I will share with you how I feed my guy. My dog is 6 years old and in magnificent health. I have been cooking for my dogs for many years, and if you have read my blog on natural flea control, you know I raised and showed pure breed dogs as well. Here are some of my personal observations. 1. Dogs do not do well on a diet that is primarily starch or grain- of any kind- period. 2. Dogs that are overweight often lose weight rapidly with a high protein/very low carb diet 3. Dogs with skin issues, itching, hot spots, allergies often recover quickly on a home cooked diet when environmental toxins are also removed 4. Cravings, poop eating, intense begging, inhaling food, vomiting are often relieved or greatly reduced when a proper diet is fed.
So, I cannot go out and hunt deer for my guy. I cannot keep large amounts of raw meat around for him. The raw diet for dogs has fantastic results for many dogs, but my dog doesnt like raw. I cook for him once a month and freeze it in 2 to 3 day portions. I also free feed him an organic, protein based, wheat and corn free dry kibble. He nibbles on it when he has been particularly active, but never overeats any food- not even his home cooked meals. He is lean, shiny & bright eyed.I use two primary dog food recipes utilizing seasonal vegetables and fruits which I try to vary each time. My dog seems sensitive to beef, so I generally use chicken & turkey (including liver, gizzards, necks and backs) beans and eggs as his protein sources. Pork and lamb are too expensive for me- please feel free to experiment.

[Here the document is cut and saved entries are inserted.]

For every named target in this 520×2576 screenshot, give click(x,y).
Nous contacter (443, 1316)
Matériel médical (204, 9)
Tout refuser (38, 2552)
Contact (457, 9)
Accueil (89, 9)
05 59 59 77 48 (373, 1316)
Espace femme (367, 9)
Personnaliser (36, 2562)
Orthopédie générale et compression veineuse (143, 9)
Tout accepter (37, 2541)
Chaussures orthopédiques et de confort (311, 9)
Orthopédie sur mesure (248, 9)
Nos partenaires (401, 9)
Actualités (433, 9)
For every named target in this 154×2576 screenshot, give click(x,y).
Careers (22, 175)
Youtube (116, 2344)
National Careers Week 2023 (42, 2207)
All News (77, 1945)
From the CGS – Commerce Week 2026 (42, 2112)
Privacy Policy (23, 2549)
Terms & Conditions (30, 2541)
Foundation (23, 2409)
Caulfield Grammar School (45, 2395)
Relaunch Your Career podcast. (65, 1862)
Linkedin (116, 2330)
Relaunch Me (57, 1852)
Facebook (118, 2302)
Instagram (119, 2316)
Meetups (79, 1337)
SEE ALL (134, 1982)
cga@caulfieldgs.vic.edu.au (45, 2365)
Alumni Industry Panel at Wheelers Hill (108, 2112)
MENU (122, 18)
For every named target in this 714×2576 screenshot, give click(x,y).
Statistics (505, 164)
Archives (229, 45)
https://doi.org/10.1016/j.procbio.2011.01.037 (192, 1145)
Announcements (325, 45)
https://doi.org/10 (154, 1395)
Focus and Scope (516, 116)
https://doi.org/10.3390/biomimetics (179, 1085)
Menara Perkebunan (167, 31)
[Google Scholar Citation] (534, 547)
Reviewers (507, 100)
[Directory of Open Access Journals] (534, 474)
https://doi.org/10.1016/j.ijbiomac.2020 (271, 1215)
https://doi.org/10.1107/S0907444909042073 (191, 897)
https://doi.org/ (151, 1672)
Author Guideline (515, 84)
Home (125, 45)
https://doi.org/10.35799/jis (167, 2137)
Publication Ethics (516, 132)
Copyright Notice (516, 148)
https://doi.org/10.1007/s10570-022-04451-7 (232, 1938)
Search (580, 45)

If you would also like my recipe for Roasted Meat and Rice, please read my Blog at the Frederick News Post
- 3 lbs ground meat (beef, venison, turkey, chicken, mutton, lamb, pork… or a mix)
- 2 cans of beans, pureed
- 4 cups of seasonal vegetables, pureed (I use raw carrots, raw broccoli, raw spinach, raw wild greens from the yard, cooked sweet or white potatoes, cooked green beans. Avoid onions and raw potatoes)
- 2 cloves garlic
- 2 eggs, raw, reserve the shells
- 3 cups cooked rice
- 1 cup rolled oats uncooked
- 2 tblsp Bragg’s aminos
- 1/2 cup organic catsup or tomato sauce
- any optional supplements based on need: glucosamine, herbal supplement, probiotics, etc. I add 1/4 cup of Herbal Blend from my apothecary that combines mineralizing & vermifuge (de-worming) herbs.
Start the rice cooking. Mix ground meat and pureed beans in a large bowl. Crack eggs into mix and reserve shells. Put raw and/or cooked veggies in your blender or processor, add peeled garlic and egg shells. Puree, adding small amounts of water or broth as needed. Add the resulting puree to meat-bean mix. In another large bowl, mix your cooked rice, rolled oats, and any supplements or herbs you are using. Add rice mix to meat and mix well- hands work great for this. Add Bragg’s aminos & catsup and mix. The mix should be moist without being really wet- it is usually wetter than meatloaf I make for people-dinner, though. If your mix is too wet, add rolled oats in small amounts to dry it out a bit. Spoon into loaf pans and bake in a preheated 350 oven for 40 to 60 minutes until just firming up. Cool, slice in the pan, cover well and freeze. Makes 4 to 5 loaves depending on pan size. I serve my active 15lb adult dog a slice daily- roughly 1 cup. He also has access to a high quality, grain free, organic dry kibble.